Jen Costa interviews Murray Dewart


Murray Dewart - If the road forks, take it.

It was down pouring when I arrived at Murray Dewarts’ studio. Set nicely behind Dewarts’ home, his studio is one that any person, with any artistic hobby, would be ecstatic to have. It is filled with his past and present works, some small, some larger, some wood, some stone, some metal. Looking at some of his work, initially you feel that there is some type of Asian based influence. However, Dewart says that it is just how he is responding to the forms that seemed to work. These works, in a roundabout way, stemmed from a Call for sculpture that Mayor Flynn had sent out in 1989. Dewart came up with his idea for the sculpture one day when he walked into a chinese food restaurant and realized that 1990 was the Year of the Horse in the Chinese Zodiac. So he decided to create his Pegasus Arch which was chosen as the winner.

The story just begins here. After the competition, Dewart was storing the very large and very heavy Pegasus Arch on a friends piece of land. Dewart then had a big show that was coming up in which he had a big space to fill. So he started cutting up the Pegasus Arch in order to fit the steel and wood into his truck. Out of these pieces came his new pieces of sculpture, the ones that some refer to as having an Asian feel. It all took off from there and Dewart says that he is still following that moment.

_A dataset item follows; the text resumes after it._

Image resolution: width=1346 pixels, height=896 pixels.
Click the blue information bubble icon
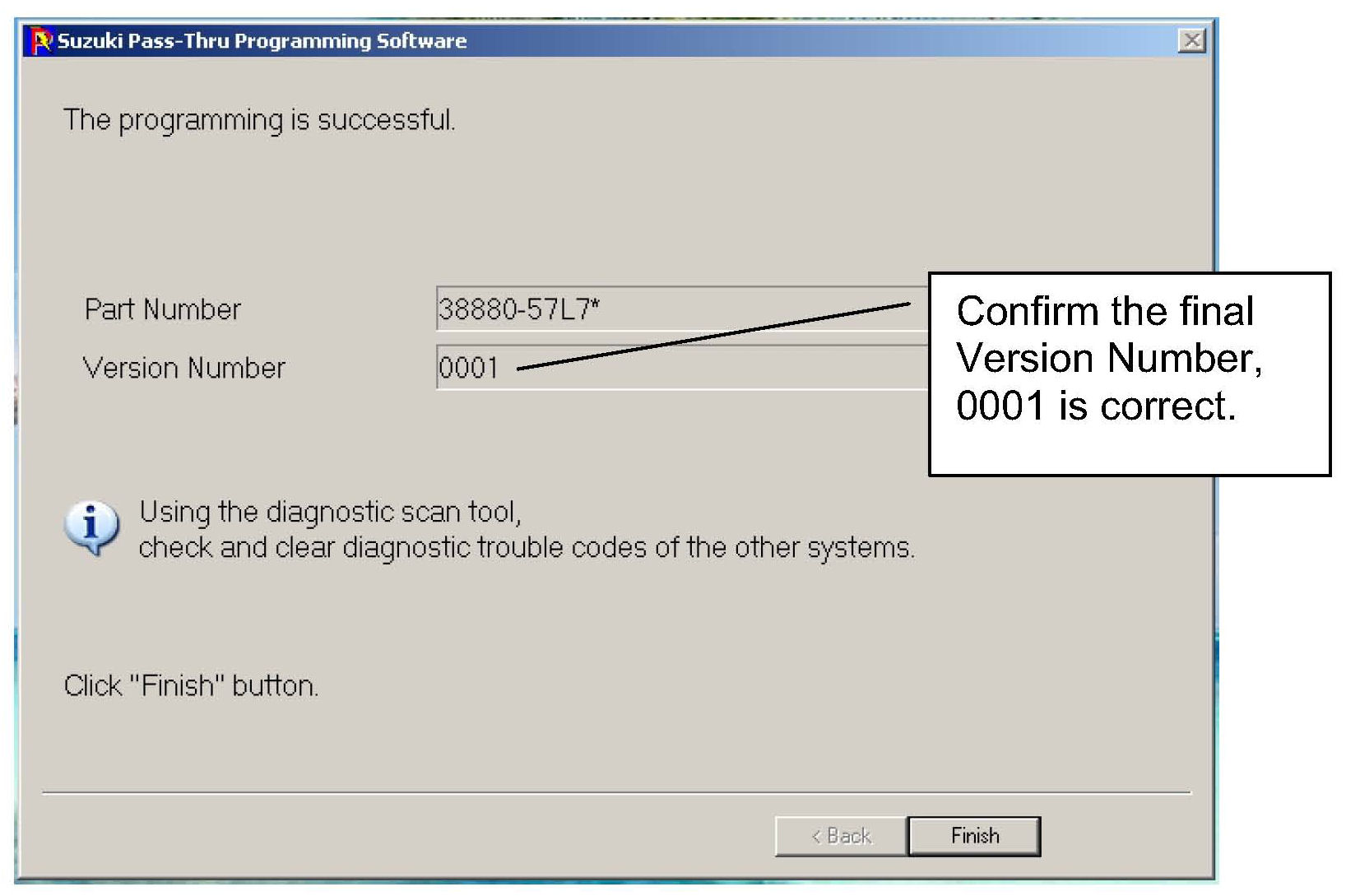coord(91,527)

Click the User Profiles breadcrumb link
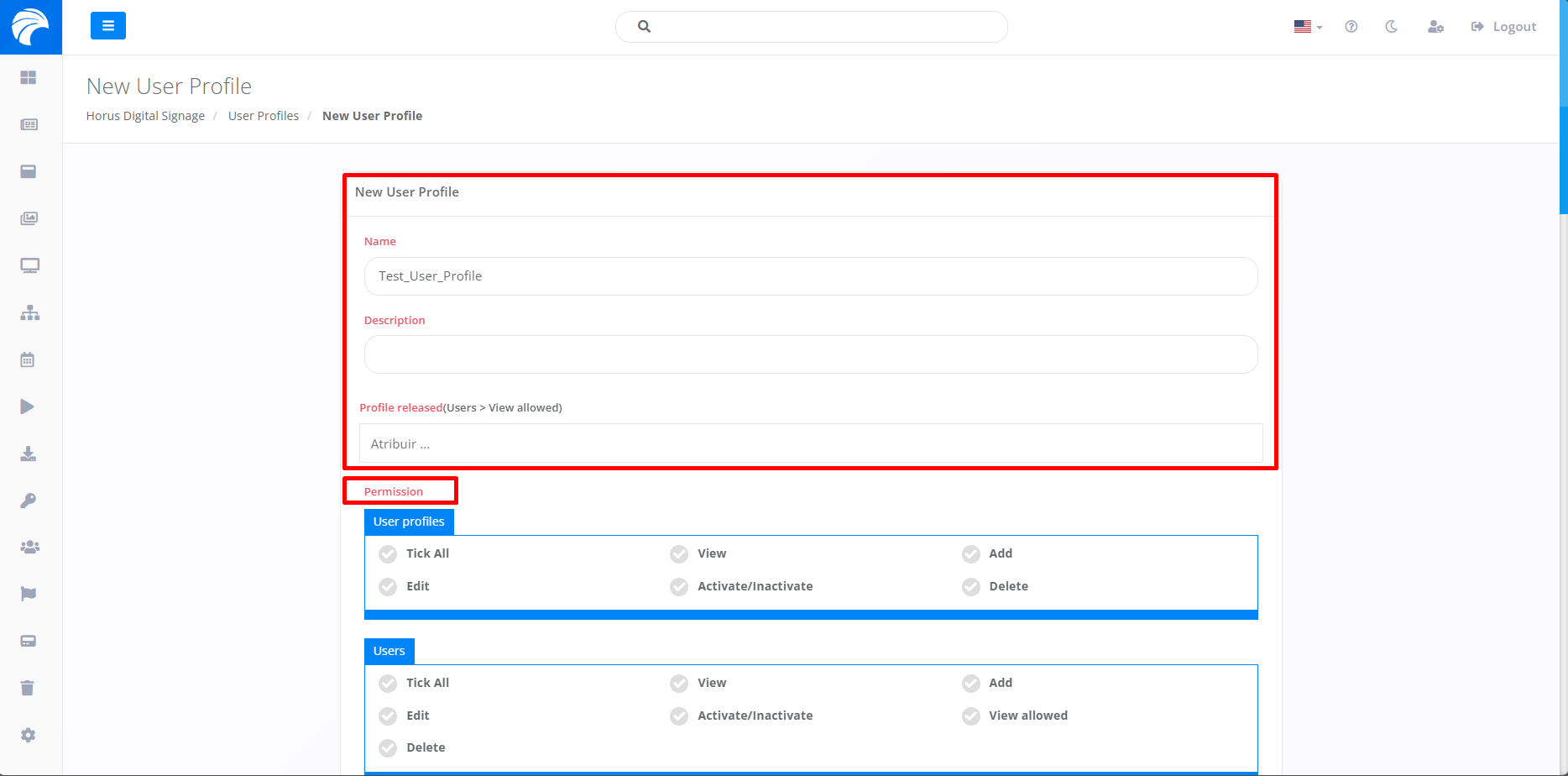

Dewart attended Harvard College as an English Major and never took a sculpture class until his last year in college. Through this class he was able to get back in touch with what he loved to do. The road forked for him, so he took it. Some forty years later, he is still doing what he loves and never looked back. Dewart says that in art, you have to reinvent yourself everyday. He also said that you have to honor you initial decision, which he has been doing for the past forty years.